Scan the entries below. Report each line where the string "checkbox" occurs.
-- ENTRIES SUPPLIED follows --
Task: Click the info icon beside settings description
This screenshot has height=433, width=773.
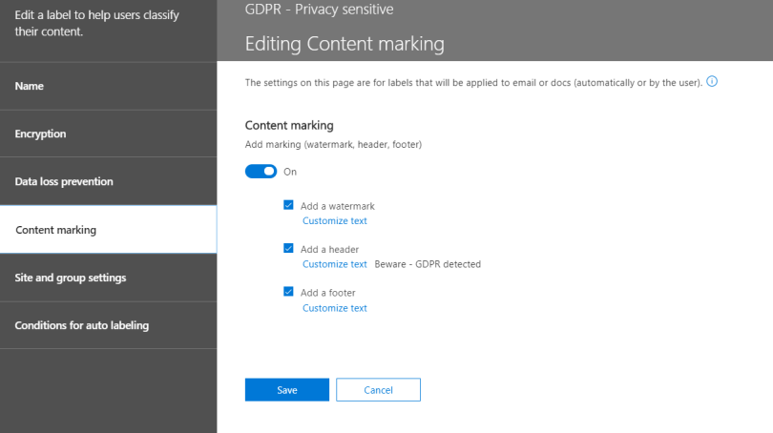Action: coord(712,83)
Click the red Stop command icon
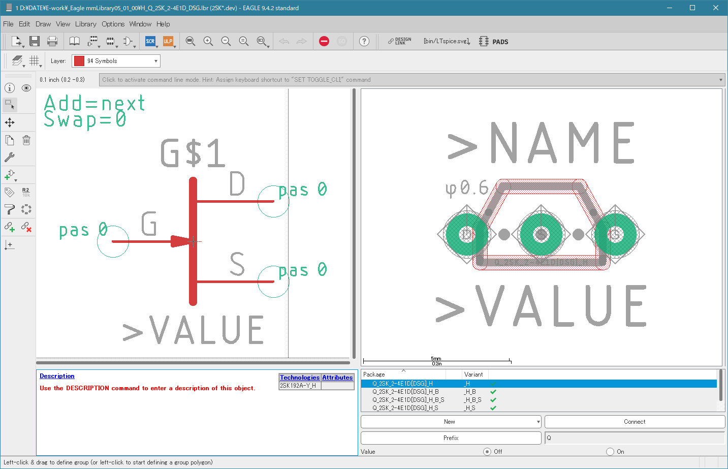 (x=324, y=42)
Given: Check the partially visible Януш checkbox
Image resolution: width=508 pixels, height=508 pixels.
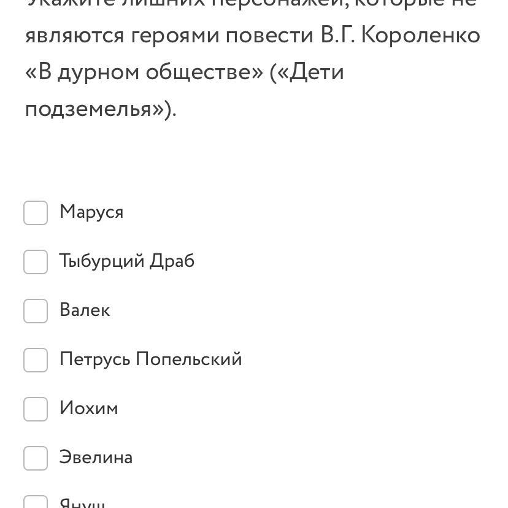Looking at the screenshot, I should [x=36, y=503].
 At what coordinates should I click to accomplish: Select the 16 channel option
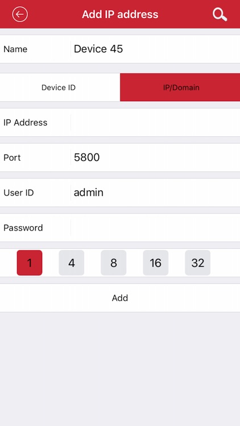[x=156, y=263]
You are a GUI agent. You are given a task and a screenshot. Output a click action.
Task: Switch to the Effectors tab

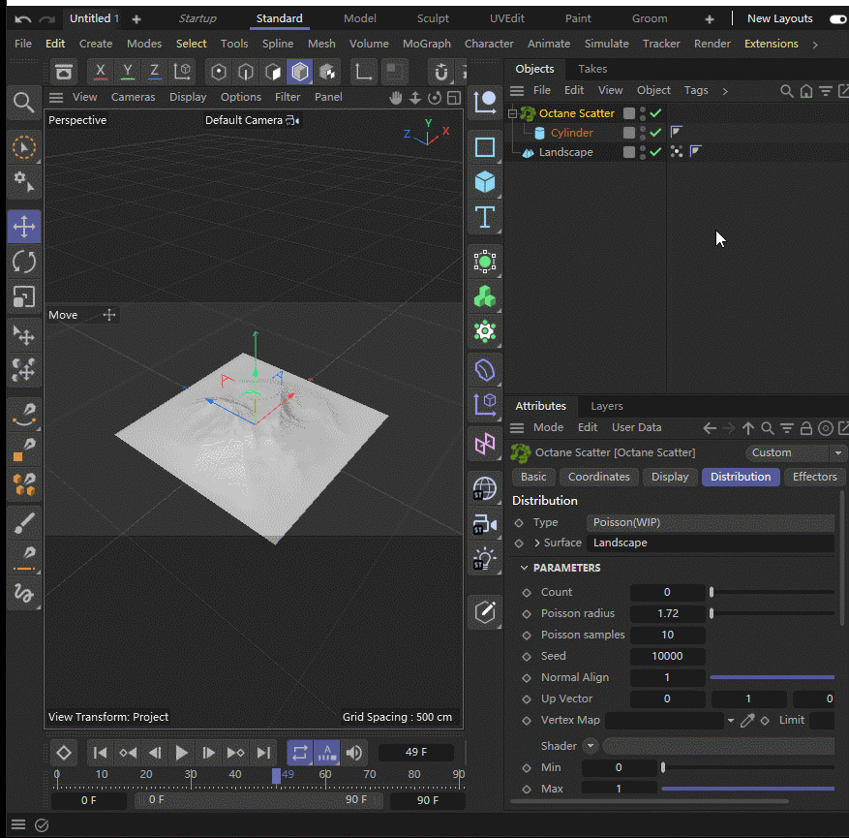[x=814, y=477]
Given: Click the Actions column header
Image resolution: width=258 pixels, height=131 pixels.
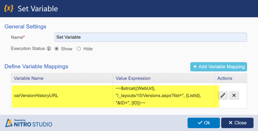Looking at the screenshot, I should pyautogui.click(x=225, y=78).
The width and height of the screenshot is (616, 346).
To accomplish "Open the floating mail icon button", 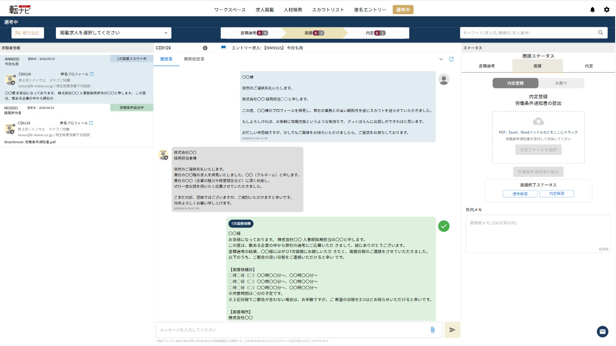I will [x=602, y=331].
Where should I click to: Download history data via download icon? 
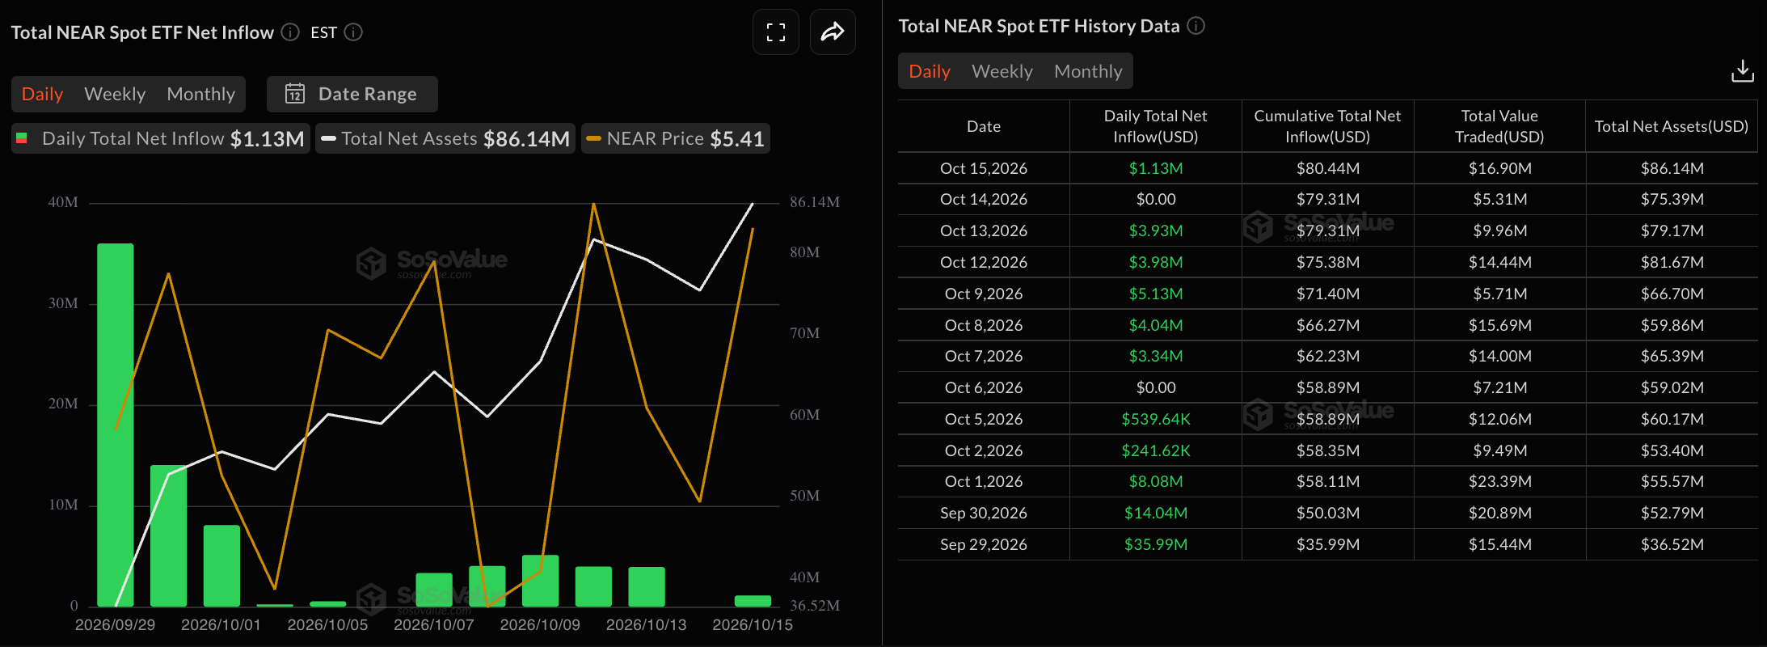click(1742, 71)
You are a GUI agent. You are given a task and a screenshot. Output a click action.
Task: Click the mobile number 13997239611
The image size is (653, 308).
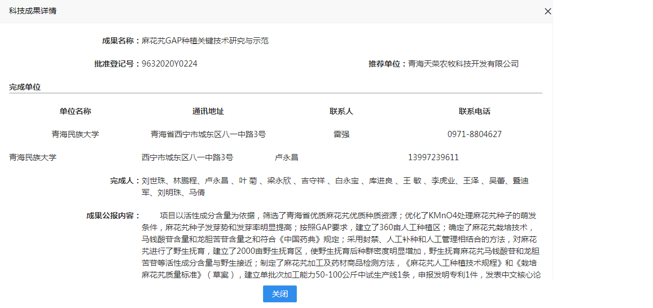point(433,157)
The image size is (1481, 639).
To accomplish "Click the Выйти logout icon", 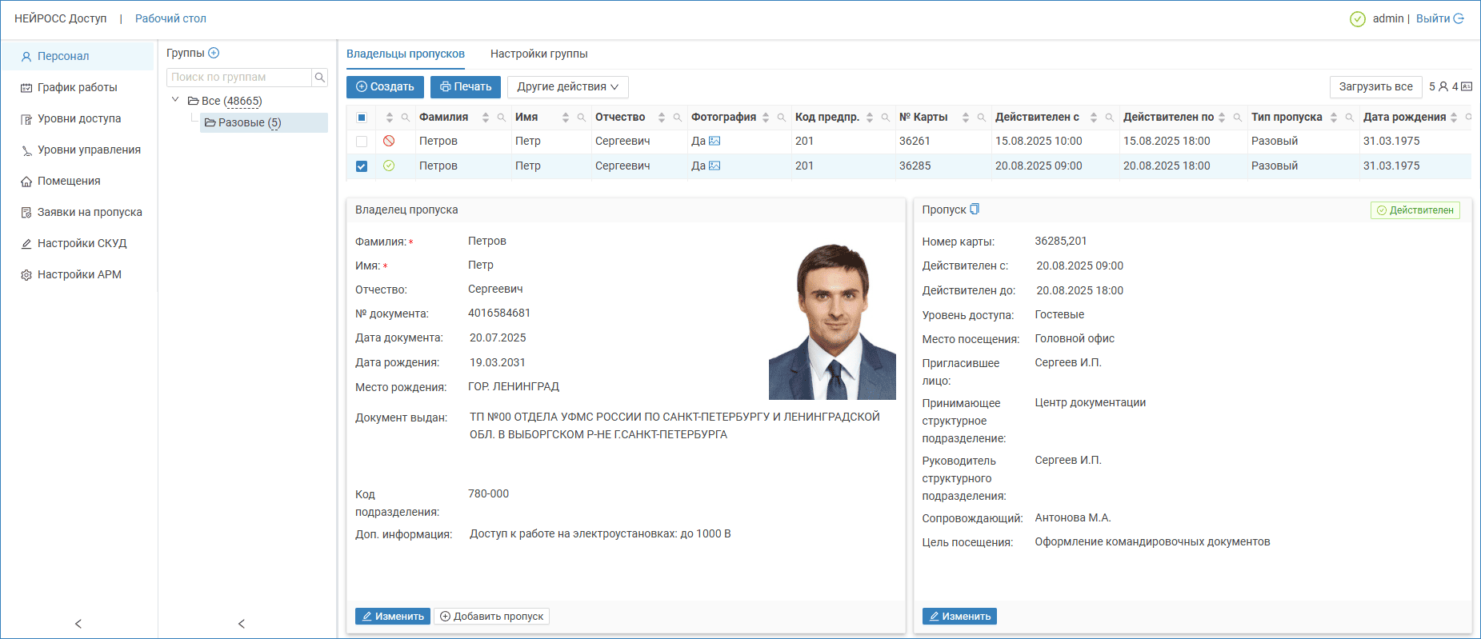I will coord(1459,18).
-- ENTRIES SUPPLIED concluded --
-- ENTRIES SUPPLIED follows --
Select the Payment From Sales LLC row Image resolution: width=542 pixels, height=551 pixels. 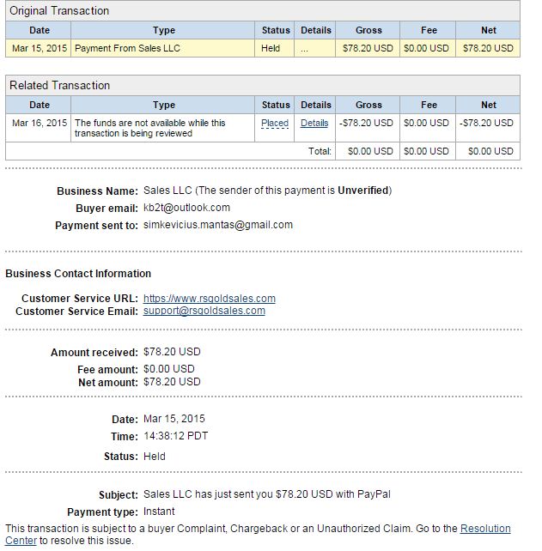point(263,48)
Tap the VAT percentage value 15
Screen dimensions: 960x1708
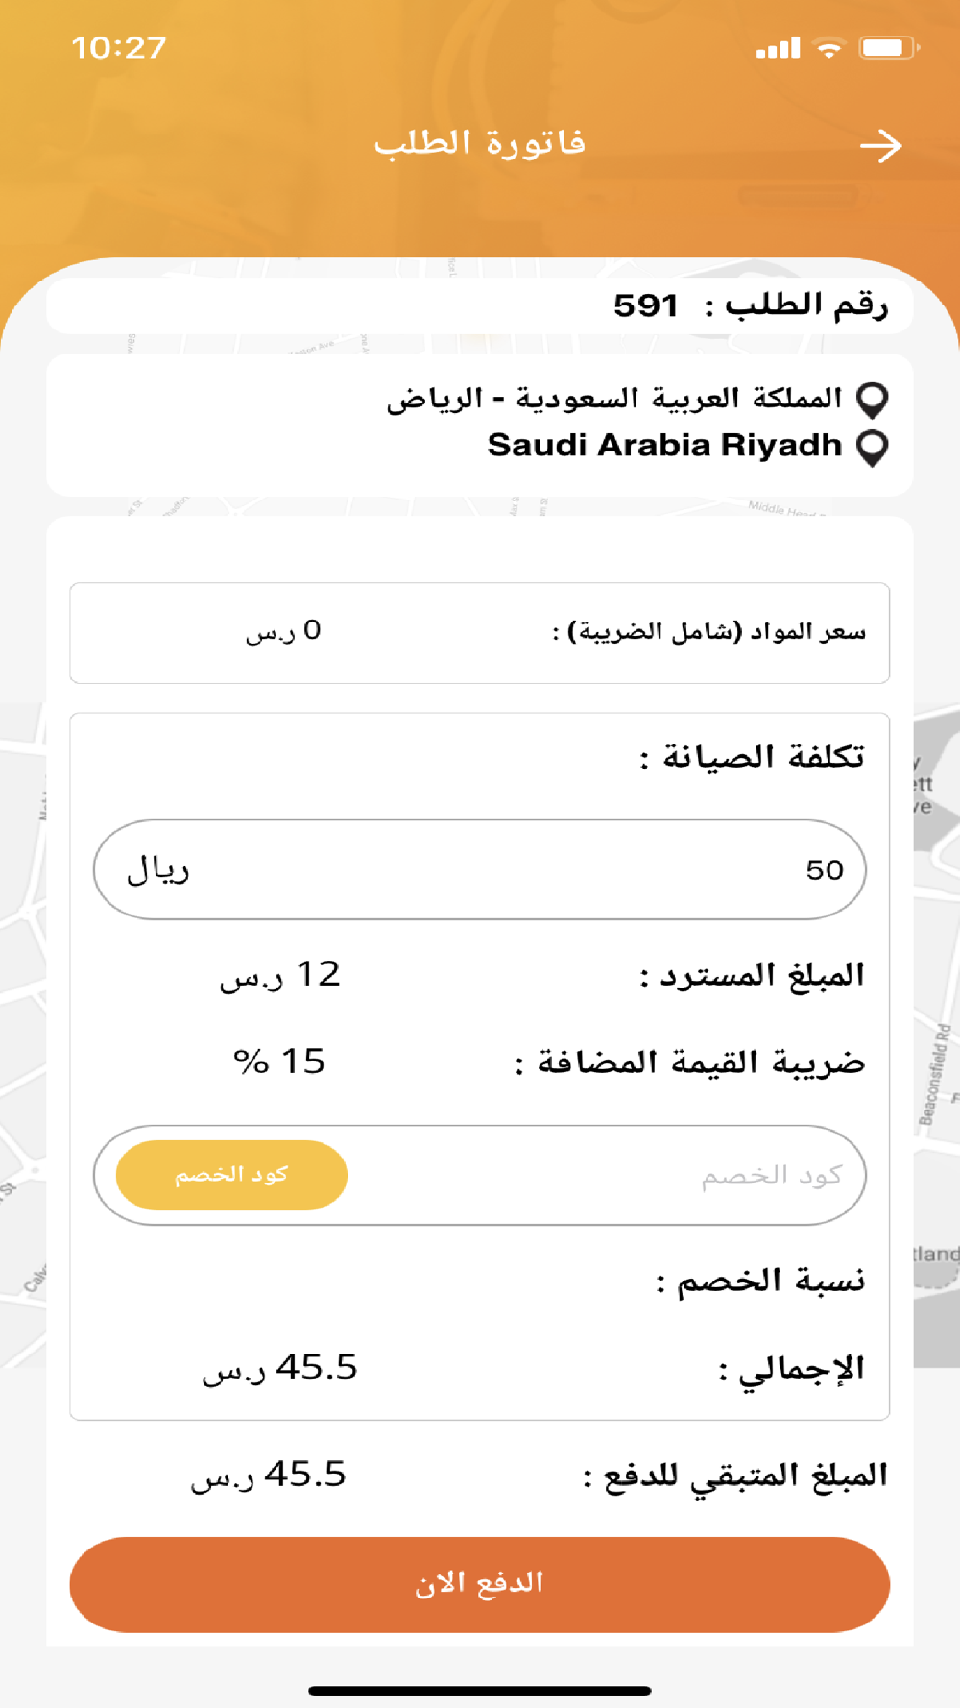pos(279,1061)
-- ENTRIES SUPPLIED concluded --
-- ENTRIES SUPPLIED follows --
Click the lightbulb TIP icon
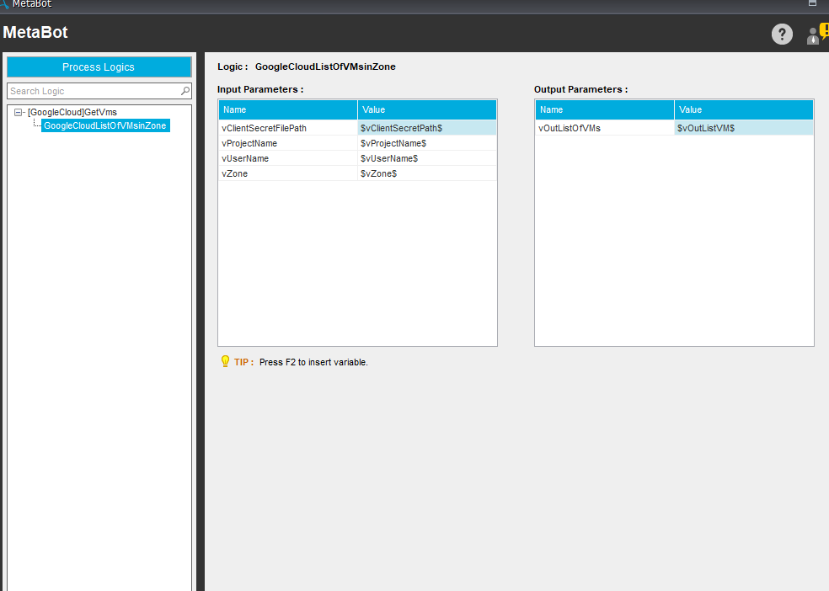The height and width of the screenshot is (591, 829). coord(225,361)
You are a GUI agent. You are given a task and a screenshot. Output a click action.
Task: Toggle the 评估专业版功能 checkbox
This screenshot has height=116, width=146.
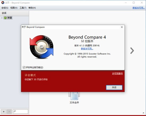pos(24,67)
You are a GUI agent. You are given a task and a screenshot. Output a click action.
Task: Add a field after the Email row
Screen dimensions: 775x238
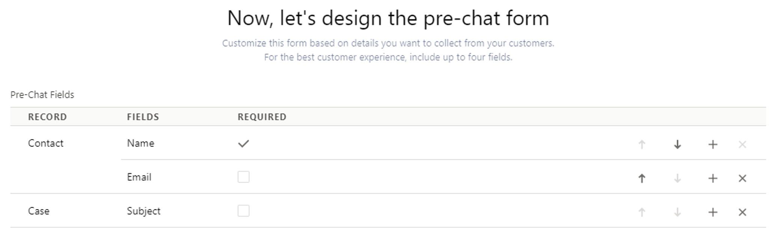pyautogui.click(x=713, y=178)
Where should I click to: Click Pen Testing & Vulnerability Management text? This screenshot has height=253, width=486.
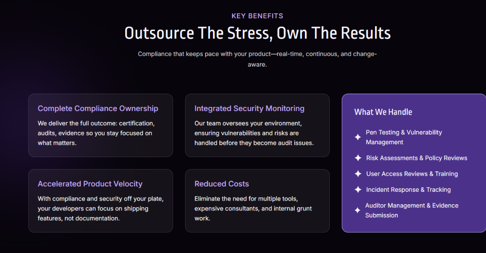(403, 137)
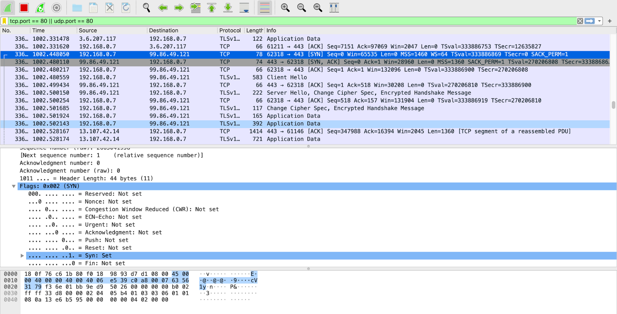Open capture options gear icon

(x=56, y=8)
-- ENTRIES SUPPLIED concluded --
**EXERCISE RESULT**
Given: Check the partially visible Януш checkbox
Task: Toggle the 评估专业版功能 checkbox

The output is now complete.